Varicella-zoster Virus gB and gE coexpression, but not gB or gE alone, leads to abundant fusion and syncytium formation equivalent to those from gH and gL coexpression.

作者信息

Maresova L, Pasieka T J, Grose C

机构信息

Department of Microbiology, University of Iowa, Iowa City, Iowa, USA.

出版信息

J Virol. 2001 Oct;75(19):9483-92. doi: 10.1128/JVI.75.19.9483-9492.2001.

Abstract

Varicella-zoster virus (VZV) is distinguished from herpes simplex virus type 1 (HSV-1) by the fact that cell-to-cell fusion and syncytium formation require only gH and gL within a transient-expression system. In the HSV system, four glycoproteins, namely, gH, gL, gB, and gD, are required to induce a similar fusogenic event. VZV lacks a gD homologous protein.
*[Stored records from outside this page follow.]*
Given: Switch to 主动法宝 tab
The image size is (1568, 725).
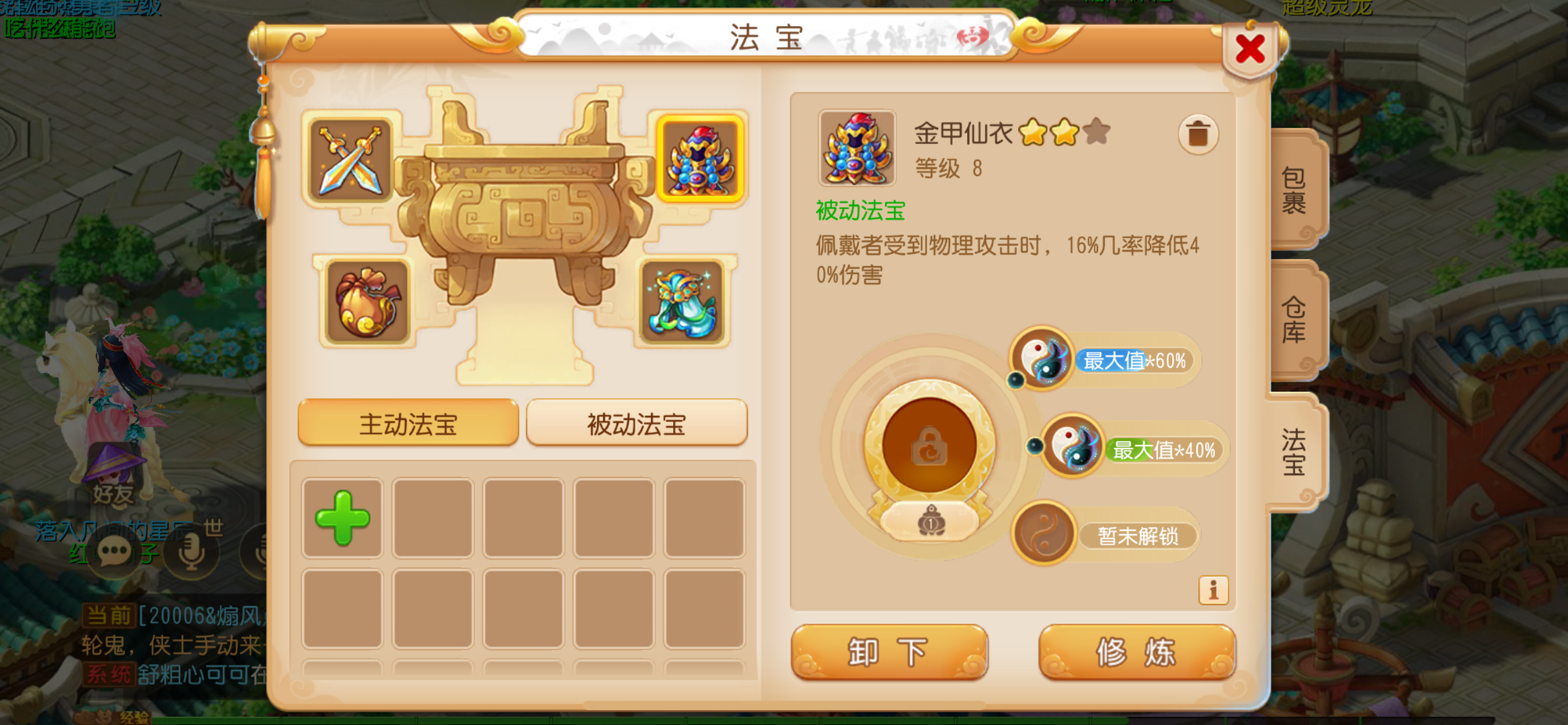Looking at the screenshot, I should coord(408,423).
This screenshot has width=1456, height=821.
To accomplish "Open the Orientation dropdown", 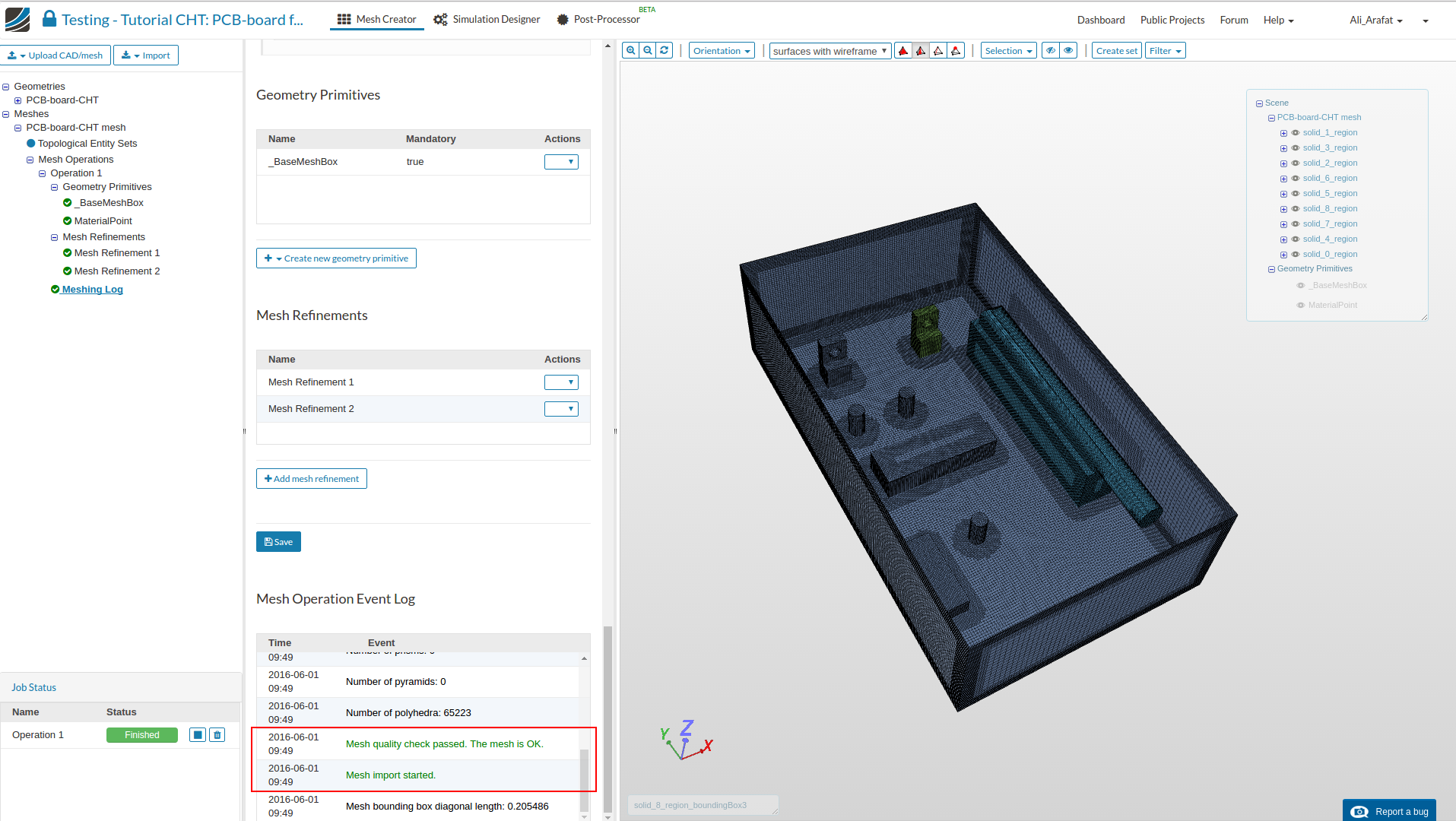I will 722,51.
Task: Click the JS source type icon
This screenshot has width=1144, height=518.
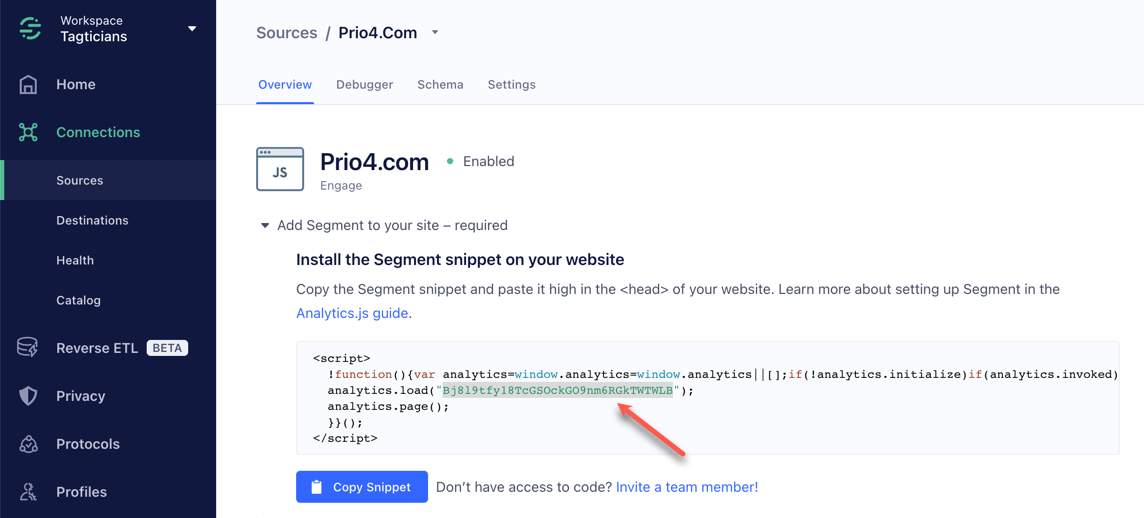Action: point(280,169)
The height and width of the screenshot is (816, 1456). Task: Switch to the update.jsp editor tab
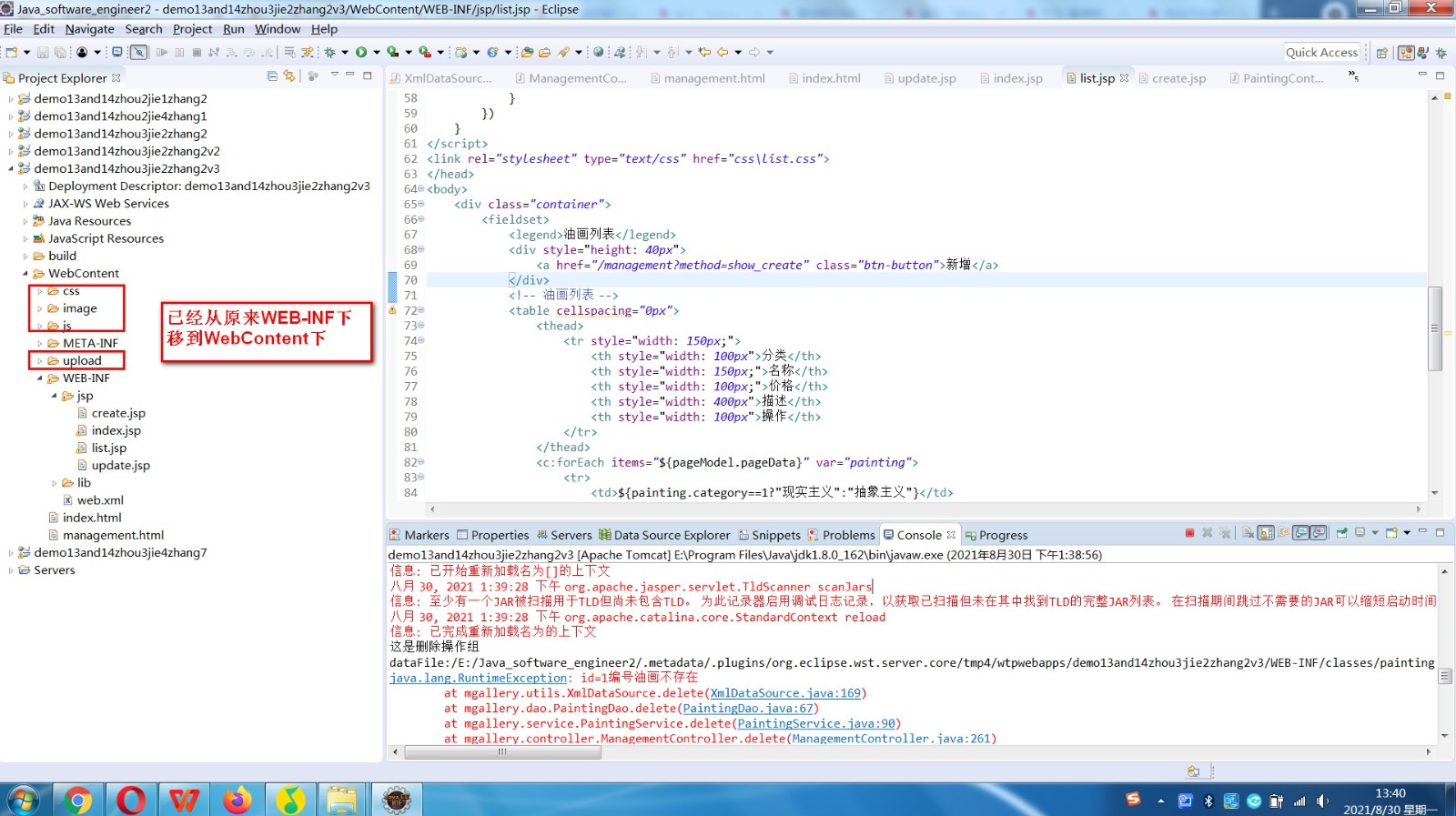click(926, 78)
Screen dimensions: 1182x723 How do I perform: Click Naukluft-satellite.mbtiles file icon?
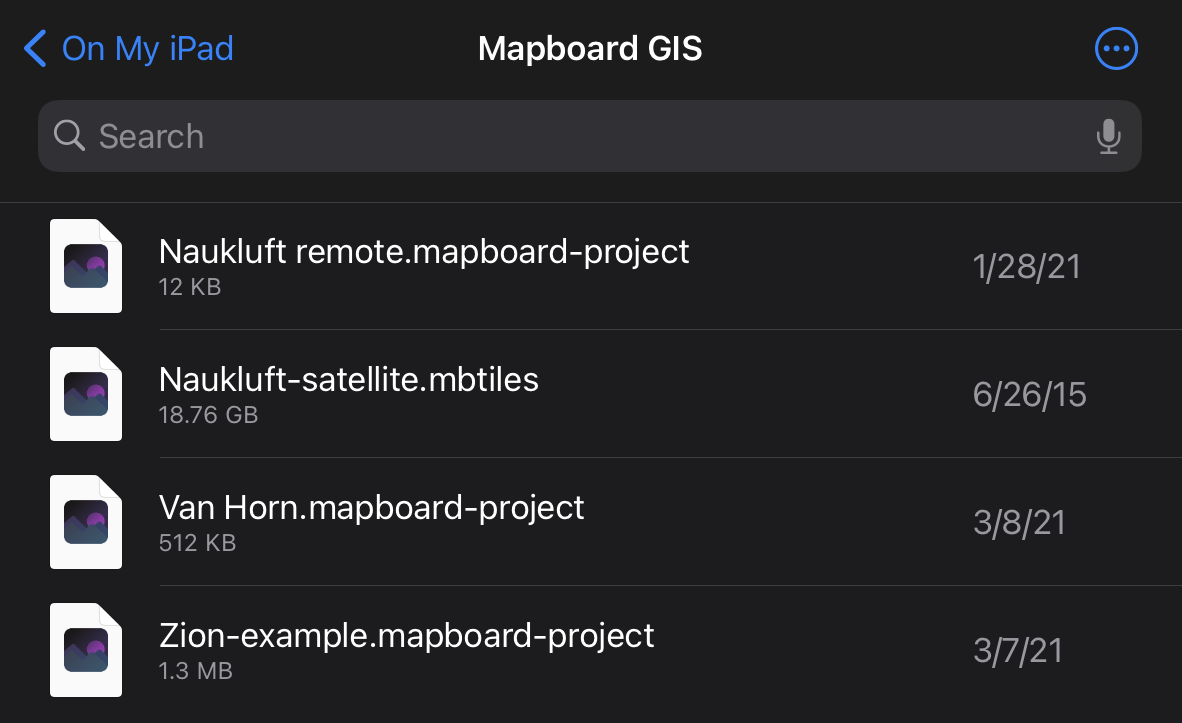(86, 394)
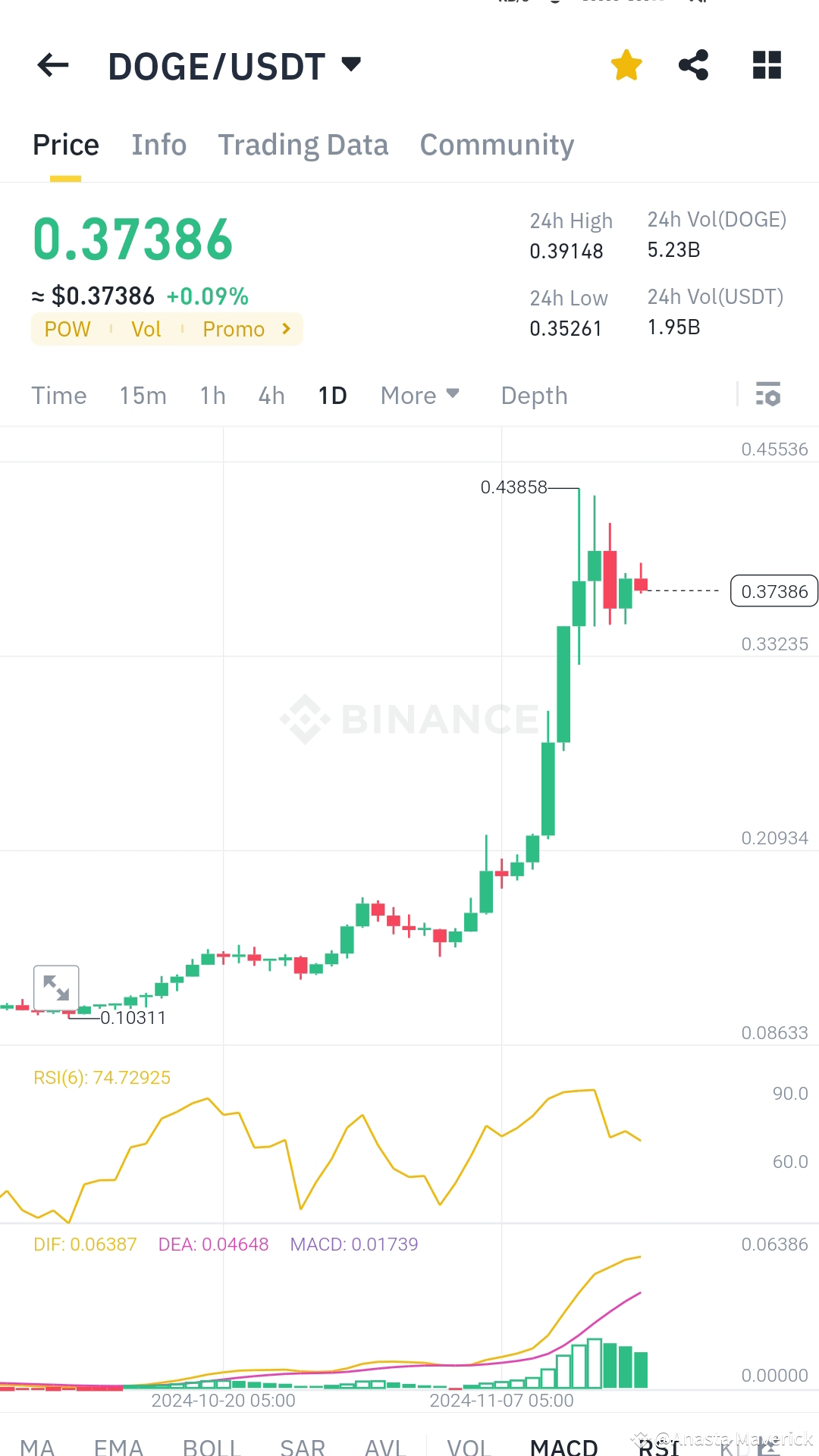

In this report, the role of VZV gB as a fusogen was investigated and compared to the gH-gL complex. First of all, the VZV gH-gL experiment was repeated under a different set of conditions; namely, gH and gL were cloned into the same vaccinia virus (VV) genome. Surprisingly, the new expression system demonstrated that a recombinant VV-gH+gL construct was even more fusogenic than seen in the prior experiment with two individual expression plasmids containing gH and gL (K. M. Duus and C. Grose, J. Virol. 70:8961-8971, 1996). Recombinant VV expressing VZV gB by itself, however, effected the formation of only small syncytia. When VZV gE and gB genes were cloned into one recombinant VV genome and another fusion assay was performed, extensive syncytium formation was observed. The degree of fusion with VZV gE-gB coexpression was comparable to that observed with VZV gH-gL: in both cases, >80% of the cells in a monolayer were fused. Thus, these studies established that VZV gE-gB coexpression greatly enhanced the fusogenic properties of gB. Control experiments documented that the fusion assay required a balance between the fusogenic potential of the VZV glycoproteins and the fusion-inhibitory effect of the VV infection itself.

摘要

水痘带状疱疹病毒(VZV)与1型单纯疱疹病毒(HSV-1)的区别在于,在瞬时表达系统中,细胞间融合和多核巨细胞形成仅需糖蛋白gH和gL。在HSV系统中,需要四种糖蛋白,即gH、gL、gB和gD才能诱导类似的融合事件。VZV缺乏gD同源蛋白。在本报告中,研究了VZV gB作为融合原的作用,并与gH-gL复合物进行了比较。首先,在不同的条件下重复VZV gH-gL实验;即,将gH和gL克隆到同一痘苗病毒(VV)基因组中。令人惊讶的是,新的表达系统表明,重组VV-gH+gL构建体比先前用两个分别含有gH和gL的表达质粒进行的实验更具融合性(K.M.Duus和C.Grose,《病毒学杂志》70:8961-8971,1996)。然而,单独表达VZV gB的重组VV仅形成小的多核巨细胞。当将VZV gE和gB基因克隆到一个重组VV基因组中并进行另一项融合试验时,观察到广泛的多核巨细胞形成。VZV gE-gB共表达的融合程度与VZV gH-gL观察到的程度相当:在这两种情况下,单层中>80%的细胞发生融合。因此,这些研究证实VZV gE-gB共表达大大增强了gB的融合特性。对照实验证明,融合试验需要在VZV糖蛋白的融合潜力和VV感染本身的融合抑制作用之间取得平衡。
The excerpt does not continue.